Is there a moment you’ll always remember from working on Regression?
HAWKE: I enjoyed meeting Emma. I have a soft spot in my heart for child actors growing up. I know how hard that is. Having gone through that experience myself, I have a lot of sensitivity to it. For lack of a better word, I just feel like I love these kids, and I want them all to grow up and love themselves, and not get caught up in the wrong things, and to learn all the different things this profession has to give, and to understand it. I know that it’s impossible for them not to know that it’s an incredibly hard road ahead for them. It’s not going to be easy. It’s interesting to work with Emma so quickly after Harry Potter. When we shot this movie, it wasn’t that long after Harry Potter was finished, and it’s knowing that’s a big transition in her life. She’s a very talented young woman. In a way, that’s what I’ll take away. It’s interesting to get older and realize that part of your job growing up in this profession is to help the next generation. More and more, with Boyhood and with Ellar Coltrane and with Emma, I start to see that role. There’s no better way. Nobody wants advice, so you can’t really give it. You just have to try to wish them well on their journey.
What’s the best advice you ever got about being an actor?
HAWKE: It was when I was on the set of Dead Poets Society. There was this actor who played the principal. His name was Norman Lloyd. He was one of the original members of Orson Welles’ Mercury Theater Company as well as he’s done a lot of wonderful work over his career. One day we were all goofing around on set, all us kids, and he took us all aside and said, “You know, you guys don’t even understand what a powerful experience you’re having. You don’t really understand what a gift this is.” We were going, “What does he mean?” It was that really wonderful opportunities aren’t to be taken for granted. There’s only so often you’re going to have an opportunity to contribute at a high level and that you should be grateful whenever one presents itself and not take it lightly. For some reason, I often found that it had embedded itself in my memory. It just makes sense to remember gratitude and the place that gratitude should have in your life, and that none of us are owed these wonderful experiences, and we should always make the best of them. Norman is still alive. Norman is a really interesting person.
What was it like making The Magnificent Seven?

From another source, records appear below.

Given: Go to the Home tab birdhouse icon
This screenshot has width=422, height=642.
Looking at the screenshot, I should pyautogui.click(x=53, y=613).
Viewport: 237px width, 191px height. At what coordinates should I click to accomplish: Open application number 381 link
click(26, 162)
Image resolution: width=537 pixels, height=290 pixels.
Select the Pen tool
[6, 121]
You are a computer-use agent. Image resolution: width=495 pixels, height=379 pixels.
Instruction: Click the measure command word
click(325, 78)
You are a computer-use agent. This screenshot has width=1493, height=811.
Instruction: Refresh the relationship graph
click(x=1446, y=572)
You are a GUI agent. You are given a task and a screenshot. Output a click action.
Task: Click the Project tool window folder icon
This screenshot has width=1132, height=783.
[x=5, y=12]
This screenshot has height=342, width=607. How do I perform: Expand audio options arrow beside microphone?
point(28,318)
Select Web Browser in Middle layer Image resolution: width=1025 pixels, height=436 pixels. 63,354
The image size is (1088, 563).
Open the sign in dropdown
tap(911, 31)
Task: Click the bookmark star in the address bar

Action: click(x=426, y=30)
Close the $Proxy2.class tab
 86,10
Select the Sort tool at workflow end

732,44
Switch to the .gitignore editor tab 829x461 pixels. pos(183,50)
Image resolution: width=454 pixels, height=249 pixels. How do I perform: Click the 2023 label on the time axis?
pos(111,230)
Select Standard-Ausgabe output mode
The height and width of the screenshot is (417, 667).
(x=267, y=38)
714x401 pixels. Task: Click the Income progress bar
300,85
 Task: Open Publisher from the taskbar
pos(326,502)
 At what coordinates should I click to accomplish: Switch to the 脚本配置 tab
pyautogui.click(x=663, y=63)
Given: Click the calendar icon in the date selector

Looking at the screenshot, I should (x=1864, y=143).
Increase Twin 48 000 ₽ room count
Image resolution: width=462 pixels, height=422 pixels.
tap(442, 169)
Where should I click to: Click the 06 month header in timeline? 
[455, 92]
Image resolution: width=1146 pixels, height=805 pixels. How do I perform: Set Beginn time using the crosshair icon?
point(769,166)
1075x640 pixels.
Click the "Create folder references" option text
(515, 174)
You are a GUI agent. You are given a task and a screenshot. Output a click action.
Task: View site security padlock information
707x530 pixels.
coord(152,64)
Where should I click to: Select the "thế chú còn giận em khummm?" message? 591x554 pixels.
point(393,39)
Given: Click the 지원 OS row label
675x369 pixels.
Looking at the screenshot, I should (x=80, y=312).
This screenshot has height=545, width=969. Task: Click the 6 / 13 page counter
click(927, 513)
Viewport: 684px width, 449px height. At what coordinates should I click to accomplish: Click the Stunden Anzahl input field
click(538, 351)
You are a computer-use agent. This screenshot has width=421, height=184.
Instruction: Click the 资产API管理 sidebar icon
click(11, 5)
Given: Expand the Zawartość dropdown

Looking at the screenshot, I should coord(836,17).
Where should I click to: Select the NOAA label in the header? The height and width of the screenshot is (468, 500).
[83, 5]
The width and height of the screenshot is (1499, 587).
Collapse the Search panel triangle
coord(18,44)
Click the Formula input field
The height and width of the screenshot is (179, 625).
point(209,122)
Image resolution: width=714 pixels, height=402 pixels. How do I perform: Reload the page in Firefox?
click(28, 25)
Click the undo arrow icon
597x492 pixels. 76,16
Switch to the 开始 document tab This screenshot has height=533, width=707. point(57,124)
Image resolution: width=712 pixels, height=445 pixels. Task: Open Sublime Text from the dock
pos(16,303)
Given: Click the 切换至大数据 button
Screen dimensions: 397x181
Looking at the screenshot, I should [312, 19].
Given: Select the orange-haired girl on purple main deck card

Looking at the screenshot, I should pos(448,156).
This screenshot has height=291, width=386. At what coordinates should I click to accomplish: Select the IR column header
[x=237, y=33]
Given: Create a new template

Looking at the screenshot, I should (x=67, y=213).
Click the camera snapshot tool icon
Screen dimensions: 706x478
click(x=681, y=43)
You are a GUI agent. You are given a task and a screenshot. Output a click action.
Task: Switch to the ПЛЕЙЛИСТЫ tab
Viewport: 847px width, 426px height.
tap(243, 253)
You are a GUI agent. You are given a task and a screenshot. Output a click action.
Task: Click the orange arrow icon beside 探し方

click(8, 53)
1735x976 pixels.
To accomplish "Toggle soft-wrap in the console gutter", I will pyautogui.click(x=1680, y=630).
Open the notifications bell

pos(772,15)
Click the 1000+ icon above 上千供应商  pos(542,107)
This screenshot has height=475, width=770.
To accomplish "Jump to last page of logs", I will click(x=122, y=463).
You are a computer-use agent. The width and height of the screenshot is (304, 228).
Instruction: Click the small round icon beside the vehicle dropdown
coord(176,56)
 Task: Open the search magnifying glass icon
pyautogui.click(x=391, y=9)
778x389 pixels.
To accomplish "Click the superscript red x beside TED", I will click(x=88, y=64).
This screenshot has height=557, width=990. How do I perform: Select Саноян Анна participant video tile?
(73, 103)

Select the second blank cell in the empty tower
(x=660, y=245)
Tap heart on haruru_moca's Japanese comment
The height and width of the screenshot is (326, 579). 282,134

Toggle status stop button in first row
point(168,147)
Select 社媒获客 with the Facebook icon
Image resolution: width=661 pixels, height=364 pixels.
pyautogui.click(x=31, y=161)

HAWKE: It was awesome. It was fantastic to be on the set again with Denzel (Washington) and Antoine (Fuqua) and then to have the situation be so different. We weren’t making a sequel to Training Day. We were in the middle of the desert riding around on some horses. We had Chris Pratt there who’s quickly turning into a national treasure and Vince D’Onofrio who’s one of my all-time favorite actors. And I was introduced to some new guys – a Mexican actor and a Korean actor and a Native American actor – all of whom were wonderful. Manuel Garcia-Rulfo and Byung-hun Lee and Martin Sensmeier. So, it was a great experience. It was what you call an adventure. Some movies are work, and some movies are all about acting and character, but this was about learning to ride a horse and shoot a six-gun at the same time. I really enjoyed it.
Where were you shooting?
HAWKE: Louisiana and New Mexico.
As a huge fan of The Fifth Element, it’s great to see Luc Besson back making a sci-fi movie. What’s it been like working on Valérian and the City of a Thousand Planets?
HAWKE: I have a tiny part in that. I play a space pimp. Like you, I’m a huge Besson fan. The Fifth Element, I just loved that movie. Luc cast me to play a small part in it, and so I did, because I love all his movies actually — The Big Blue, La Femme Nikita, Léon: The Professional. His movies are so wonderful. It’s just fun to be in it and for it to be a sci-fi movie.
Regression opens in theaters on February 5th.